Kaimax 200 Units (botulinum toxin type A injection) is intended in adult patients aged 19 to 65 years for the temporary relief of moderate to severe glabellar lines associated with corrugator and/or procerus muscle activation.

[ADMINISTRATION AND DOSE]

PREPARATION AND DILUTION METHODS:

Dilute with sterile, preservative-free 0.9% sodium chloride injection to 100U/2.5ml (4U/0.1ml).

Dilution method: Each Kaimax 200 Units vial should be reconstituted with sterile, preservative-free saline. The diluent of choice is 0.9% sodium chloride injection. Fill a syringe with the required amount of diluent. Slowly inject the diluent into the vial because this medicine will be denatured if there is froth or other agitation.
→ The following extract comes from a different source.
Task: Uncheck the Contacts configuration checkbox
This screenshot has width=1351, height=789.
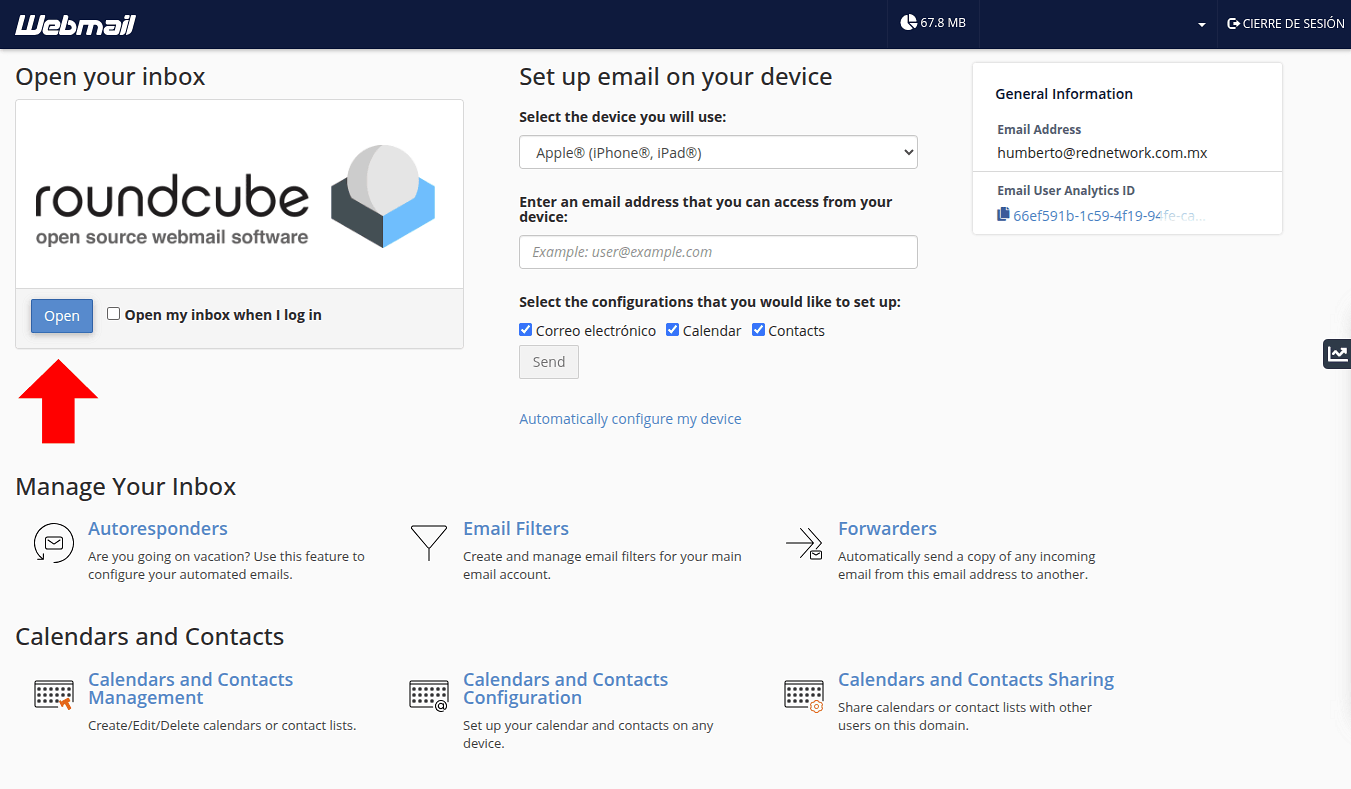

If the vial was not filled with diluent while under vacuum, discard it. On the label, write the date and time of dissolution, and allow it to be administered within 24 hours of dissolution.

Kaimax 200 Units should be stored in a refrigerator at 2-8°C after reconstitution. When Kaimax is dissolved, it should be colourless and transparent, with no foreign substance present. Prior to delivery, parenteral formulations should be checked for foreign contaminants and discolouration. Because this medicine and diluent include no preservatives, it is not recommended to utilise a single vial for more than one patient.